The papers released by Dr Cullen show Mr Key personally bought 50,000 shares in Tranz Rail in May 2003 after he had actively pursued information from the Government on the company.

He sold those shares five weeks later for $51,000 -- more than double their $22,500 purchase price.

However, 50,000 shares bought by his family trust in February 2002, were sold in June 2003 at a loss of $132,000.

Dr Cullen said Mr Key should have declared his shareholding to Parliament and his failure to do so was unethical.

"John Key lied because he knew he had something to hide," he said.

"Mr Key was in fact commenting publicly on Tranz Rail, meeting with bidders for the rail track and vigorously pursuing the release of commercially relevant information all while being an undisclosed shareholder in the firm."

One News has just run the revelation that John Key lied to the public and to Parliament about the extent of his shareholding in Tranzrail while using his position to ask questions about the Government’s intentions for rail.

More importantly, it seems he met with Rail America in his capacity as National’s transport spokesperson to encourage the company to go ahead with its intention to purchase Tranzrail.
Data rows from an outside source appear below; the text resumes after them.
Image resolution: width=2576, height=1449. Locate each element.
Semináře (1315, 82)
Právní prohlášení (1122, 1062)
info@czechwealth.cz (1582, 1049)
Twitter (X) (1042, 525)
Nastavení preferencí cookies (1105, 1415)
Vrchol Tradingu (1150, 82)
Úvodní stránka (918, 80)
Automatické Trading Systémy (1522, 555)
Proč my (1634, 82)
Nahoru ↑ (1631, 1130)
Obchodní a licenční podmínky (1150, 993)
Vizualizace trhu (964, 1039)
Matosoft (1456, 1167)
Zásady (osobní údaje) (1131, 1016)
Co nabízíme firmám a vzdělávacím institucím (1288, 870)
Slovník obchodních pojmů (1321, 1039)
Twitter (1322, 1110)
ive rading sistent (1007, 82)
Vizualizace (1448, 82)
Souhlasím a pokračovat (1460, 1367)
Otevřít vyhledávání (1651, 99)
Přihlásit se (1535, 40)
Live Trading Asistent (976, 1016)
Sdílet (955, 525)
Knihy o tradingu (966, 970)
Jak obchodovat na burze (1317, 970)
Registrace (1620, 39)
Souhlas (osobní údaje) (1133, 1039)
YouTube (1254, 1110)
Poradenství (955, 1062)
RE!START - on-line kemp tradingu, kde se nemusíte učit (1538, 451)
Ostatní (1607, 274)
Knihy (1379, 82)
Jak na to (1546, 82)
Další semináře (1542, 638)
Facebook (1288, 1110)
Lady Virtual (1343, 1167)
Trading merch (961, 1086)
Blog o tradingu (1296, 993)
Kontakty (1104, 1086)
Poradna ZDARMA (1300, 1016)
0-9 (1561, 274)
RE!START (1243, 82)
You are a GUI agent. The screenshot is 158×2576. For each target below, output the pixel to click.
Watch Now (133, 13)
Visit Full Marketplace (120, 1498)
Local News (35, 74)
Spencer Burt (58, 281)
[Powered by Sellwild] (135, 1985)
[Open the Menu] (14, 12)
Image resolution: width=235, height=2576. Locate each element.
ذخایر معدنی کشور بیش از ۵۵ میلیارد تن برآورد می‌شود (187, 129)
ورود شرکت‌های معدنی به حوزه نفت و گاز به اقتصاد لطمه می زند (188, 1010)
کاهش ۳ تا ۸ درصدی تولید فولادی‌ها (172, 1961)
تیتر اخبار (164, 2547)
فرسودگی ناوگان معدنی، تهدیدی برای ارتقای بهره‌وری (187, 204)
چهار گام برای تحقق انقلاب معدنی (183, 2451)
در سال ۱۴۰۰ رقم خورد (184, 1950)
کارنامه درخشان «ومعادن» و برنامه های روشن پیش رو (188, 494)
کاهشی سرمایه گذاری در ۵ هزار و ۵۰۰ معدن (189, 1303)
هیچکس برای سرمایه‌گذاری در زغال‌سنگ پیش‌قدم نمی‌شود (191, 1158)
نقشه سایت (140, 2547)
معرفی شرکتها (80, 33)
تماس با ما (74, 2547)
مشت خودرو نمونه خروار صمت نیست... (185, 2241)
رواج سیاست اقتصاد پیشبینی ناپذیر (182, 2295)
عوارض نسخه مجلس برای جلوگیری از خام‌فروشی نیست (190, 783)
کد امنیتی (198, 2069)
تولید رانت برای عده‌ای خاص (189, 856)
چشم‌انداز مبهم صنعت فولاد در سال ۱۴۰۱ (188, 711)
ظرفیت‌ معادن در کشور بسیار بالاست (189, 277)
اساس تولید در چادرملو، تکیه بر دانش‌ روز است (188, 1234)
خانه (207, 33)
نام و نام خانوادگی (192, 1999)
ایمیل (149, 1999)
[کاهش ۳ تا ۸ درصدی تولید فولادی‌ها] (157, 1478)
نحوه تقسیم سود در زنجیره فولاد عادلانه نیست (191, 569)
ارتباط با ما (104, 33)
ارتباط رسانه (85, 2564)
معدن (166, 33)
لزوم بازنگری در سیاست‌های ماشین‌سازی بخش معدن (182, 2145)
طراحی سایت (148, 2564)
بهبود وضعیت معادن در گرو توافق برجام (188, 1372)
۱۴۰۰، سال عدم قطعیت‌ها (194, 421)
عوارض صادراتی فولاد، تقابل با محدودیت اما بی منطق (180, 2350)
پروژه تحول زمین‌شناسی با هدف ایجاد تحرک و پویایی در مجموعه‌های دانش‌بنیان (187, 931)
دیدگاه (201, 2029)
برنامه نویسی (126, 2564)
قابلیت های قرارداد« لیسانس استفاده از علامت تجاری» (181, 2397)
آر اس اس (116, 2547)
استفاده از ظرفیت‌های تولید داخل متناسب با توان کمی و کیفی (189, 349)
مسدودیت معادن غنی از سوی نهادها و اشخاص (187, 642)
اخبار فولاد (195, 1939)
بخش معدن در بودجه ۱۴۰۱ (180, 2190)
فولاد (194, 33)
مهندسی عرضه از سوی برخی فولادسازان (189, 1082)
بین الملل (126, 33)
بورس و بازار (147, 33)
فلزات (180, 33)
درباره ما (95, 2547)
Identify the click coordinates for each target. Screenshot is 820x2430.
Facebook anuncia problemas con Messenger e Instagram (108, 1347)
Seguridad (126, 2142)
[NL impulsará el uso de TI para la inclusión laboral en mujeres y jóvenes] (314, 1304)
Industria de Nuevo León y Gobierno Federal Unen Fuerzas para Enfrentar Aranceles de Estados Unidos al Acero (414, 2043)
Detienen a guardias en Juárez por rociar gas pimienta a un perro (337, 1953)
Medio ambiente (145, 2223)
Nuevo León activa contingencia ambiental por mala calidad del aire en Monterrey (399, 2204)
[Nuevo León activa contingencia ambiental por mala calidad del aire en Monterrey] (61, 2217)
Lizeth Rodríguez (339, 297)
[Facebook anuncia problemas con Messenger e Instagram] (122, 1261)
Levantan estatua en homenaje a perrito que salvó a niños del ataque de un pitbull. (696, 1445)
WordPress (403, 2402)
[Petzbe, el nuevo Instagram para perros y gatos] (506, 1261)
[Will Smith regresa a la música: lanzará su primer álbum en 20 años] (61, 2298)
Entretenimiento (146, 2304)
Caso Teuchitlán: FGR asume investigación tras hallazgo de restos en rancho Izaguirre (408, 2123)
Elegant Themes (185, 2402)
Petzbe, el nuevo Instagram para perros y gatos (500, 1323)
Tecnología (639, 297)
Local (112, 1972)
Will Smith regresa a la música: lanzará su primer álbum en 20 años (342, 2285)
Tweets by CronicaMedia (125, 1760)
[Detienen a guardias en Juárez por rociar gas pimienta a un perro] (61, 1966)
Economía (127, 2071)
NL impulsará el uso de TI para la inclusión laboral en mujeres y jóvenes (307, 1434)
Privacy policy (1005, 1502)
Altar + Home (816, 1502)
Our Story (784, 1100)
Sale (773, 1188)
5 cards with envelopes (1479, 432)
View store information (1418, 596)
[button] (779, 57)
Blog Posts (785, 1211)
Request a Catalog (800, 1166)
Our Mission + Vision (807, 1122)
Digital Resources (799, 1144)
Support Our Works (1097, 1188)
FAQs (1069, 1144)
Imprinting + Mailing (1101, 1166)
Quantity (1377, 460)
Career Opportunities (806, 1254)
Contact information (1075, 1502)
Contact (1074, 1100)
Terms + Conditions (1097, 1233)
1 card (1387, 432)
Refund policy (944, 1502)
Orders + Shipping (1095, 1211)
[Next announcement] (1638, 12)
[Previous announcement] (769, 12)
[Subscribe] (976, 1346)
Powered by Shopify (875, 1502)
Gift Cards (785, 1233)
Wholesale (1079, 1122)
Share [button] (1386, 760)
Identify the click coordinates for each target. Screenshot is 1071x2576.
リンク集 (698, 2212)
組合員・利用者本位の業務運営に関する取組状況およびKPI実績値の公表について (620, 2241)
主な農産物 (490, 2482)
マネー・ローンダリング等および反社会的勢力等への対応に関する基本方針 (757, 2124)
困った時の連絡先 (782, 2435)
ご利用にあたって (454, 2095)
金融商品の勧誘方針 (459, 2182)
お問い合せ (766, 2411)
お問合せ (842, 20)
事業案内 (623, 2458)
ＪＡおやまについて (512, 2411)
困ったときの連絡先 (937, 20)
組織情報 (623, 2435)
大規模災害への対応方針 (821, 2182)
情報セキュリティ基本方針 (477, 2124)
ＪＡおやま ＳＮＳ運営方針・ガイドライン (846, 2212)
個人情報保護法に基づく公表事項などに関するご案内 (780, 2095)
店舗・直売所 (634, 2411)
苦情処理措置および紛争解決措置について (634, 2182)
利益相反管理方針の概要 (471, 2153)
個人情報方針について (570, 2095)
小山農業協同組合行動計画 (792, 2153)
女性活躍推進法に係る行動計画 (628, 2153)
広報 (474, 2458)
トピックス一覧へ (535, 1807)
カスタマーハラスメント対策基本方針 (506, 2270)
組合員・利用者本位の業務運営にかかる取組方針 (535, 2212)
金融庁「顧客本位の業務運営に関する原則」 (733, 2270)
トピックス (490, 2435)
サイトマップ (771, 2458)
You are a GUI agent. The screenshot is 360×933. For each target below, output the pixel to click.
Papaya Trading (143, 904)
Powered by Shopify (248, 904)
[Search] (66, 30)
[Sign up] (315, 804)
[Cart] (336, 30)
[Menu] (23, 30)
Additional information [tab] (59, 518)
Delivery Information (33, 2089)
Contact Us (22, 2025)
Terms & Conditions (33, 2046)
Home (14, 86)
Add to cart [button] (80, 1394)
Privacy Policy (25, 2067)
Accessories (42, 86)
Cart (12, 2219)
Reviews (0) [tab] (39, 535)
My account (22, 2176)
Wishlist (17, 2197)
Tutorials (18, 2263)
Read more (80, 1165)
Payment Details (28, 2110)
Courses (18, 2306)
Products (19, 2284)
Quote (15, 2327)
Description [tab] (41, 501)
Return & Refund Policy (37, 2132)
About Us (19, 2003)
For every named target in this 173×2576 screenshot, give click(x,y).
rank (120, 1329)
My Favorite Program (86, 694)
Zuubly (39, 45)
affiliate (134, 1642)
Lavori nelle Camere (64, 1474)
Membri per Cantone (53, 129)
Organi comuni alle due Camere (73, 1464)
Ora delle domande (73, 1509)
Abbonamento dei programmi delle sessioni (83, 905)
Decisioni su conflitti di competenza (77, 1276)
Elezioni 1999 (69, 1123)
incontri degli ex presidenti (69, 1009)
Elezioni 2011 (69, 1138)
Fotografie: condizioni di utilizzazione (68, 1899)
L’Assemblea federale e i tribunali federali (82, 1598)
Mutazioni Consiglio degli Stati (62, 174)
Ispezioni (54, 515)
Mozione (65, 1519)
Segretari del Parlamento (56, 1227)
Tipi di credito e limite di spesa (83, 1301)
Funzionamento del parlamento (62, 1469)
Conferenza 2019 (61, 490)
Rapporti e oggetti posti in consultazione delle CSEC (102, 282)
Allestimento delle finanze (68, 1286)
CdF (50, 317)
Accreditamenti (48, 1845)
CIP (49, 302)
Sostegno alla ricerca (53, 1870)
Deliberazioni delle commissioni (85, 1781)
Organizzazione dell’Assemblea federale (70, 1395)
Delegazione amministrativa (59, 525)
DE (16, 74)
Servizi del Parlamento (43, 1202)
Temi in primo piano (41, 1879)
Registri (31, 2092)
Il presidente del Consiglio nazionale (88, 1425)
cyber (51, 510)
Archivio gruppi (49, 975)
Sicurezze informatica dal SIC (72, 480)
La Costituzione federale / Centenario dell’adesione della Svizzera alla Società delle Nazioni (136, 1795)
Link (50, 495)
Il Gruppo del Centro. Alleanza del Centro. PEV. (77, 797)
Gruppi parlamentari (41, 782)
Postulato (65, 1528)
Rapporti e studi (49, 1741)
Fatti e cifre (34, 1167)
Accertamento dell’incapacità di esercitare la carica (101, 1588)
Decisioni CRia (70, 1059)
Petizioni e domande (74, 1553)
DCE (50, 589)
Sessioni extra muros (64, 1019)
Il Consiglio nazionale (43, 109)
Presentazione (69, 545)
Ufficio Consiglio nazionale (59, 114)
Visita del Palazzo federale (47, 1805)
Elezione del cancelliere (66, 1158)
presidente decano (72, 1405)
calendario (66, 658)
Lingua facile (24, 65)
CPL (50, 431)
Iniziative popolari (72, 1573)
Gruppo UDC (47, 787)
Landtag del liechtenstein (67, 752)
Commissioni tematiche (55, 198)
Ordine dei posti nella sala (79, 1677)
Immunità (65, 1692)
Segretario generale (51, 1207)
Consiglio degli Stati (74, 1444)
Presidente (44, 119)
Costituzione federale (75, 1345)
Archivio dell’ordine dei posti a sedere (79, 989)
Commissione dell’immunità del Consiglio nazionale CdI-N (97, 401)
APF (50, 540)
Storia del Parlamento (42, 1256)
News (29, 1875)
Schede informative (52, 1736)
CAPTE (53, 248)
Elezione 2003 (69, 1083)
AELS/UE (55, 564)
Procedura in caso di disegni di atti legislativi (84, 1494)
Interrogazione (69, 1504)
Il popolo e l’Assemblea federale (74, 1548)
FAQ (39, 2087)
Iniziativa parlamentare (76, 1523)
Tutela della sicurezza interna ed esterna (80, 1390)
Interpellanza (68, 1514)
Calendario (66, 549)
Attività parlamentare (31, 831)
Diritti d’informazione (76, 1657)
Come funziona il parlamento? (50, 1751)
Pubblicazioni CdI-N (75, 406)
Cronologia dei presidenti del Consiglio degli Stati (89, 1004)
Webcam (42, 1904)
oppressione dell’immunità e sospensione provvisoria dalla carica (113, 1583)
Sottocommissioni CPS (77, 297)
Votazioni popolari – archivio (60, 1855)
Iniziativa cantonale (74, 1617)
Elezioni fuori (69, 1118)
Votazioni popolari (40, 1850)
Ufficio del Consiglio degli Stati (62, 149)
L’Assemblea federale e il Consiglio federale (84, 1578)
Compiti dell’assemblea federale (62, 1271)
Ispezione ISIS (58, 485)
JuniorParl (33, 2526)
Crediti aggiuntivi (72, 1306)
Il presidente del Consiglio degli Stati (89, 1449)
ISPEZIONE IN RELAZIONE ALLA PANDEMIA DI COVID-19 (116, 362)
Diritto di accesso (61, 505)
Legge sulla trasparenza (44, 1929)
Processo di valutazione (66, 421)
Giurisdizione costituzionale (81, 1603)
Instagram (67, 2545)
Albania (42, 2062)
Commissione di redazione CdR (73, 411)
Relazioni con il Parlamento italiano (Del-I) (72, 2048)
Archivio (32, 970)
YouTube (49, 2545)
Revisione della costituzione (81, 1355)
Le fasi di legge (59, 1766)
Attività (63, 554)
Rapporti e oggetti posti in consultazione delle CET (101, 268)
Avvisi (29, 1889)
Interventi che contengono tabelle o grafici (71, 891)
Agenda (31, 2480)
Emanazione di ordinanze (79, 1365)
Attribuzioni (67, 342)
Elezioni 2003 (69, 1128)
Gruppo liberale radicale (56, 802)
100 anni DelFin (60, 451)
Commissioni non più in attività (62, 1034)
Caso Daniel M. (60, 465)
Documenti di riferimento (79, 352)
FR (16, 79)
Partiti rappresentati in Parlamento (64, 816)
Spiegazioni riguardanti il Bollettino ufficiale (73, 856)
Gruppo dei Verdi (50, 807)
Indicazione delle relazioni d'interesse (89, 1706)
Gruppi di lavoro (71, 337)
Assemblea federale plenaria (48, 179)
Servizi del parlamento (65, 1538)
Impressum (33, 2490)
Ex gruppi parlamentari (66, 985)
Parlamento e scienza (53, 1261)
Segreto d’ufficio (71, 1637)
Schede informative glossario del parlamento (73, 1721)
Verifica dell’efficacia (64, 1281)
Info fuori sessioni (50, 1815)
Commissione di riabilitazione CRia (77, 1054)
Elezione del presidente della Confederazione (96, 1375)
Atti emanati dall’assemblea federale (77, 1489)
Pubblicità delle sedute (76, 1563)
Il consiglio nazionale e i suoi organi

He said in a newsletter that he hoped:

the interest shown by Rail America will be picked up by others.

Having pumped the sale without declaring his interest, he then divested of 50,000 Tranzrail shares, doubling his money within five weeks.

The public needs to know what went on during that meeting with Rail America. We also need to know the full details of all Key’s holdings and an investigation needs to be held into whether he has misused his position for financial gain anywhere else.

Given one of National’s favourite taunts over the last three years has been ‘corruption’, one can only hope the media will see real corruption for what it is.

Dr Cullen said Mr Key had spent a lot of time attacking Prime Minister Helen Clark's credibility over the New Zealand First donations scandal, but had covered up his own actions.

"For him to have in effect grossly misled both the media and the public on this I think raises that issue of trust yet again," he told reporters.

"Clearly Mr Key was not simply not forthcoming, he actually lied."